Exercise - From the material below, copy each line that holds the word "will".

== Information supplied

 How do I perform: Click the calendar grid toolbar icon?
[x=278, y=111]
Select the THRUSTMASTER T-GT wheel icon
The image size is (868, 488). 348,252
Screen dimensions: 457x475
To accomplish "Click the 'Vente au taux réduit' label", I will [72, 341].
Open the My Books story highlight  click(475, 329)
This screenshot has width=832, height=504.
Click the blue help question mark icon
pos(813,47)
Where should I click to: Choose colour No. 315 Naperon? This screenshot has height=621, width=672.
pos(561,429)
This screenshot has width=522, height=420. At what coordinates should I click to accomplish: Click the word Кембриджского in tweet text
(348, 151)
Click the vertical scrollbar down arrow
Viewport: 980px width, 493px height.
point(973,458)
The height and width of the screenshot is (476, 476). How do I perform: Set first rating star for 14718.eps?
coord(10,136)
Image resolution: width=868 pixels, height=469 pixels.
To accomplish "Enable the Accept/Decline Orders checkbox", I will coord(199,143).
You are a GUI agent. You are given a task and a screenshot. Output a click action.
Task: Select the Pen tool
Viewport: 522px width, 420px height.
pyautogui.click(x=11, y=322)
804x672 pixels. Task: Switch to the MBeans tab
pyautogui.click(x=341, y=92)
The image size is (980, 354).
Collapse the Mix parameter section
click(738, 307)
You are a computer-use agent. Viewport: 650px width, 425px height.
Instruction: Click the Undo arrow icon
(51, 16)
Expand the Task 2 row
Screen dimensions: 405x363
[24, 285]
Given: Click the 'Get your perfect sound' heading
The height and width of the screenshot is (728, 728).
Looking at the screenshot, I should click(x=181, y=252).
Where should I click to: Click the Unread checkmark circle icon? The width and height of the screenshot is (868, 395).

====

Solution below -
To accomplish "Click the 'Vente au taux réduit' label", I will [72, 341].
To accomplish "Enable the Accept/Decline Orders checkbox", I will coord(199,143).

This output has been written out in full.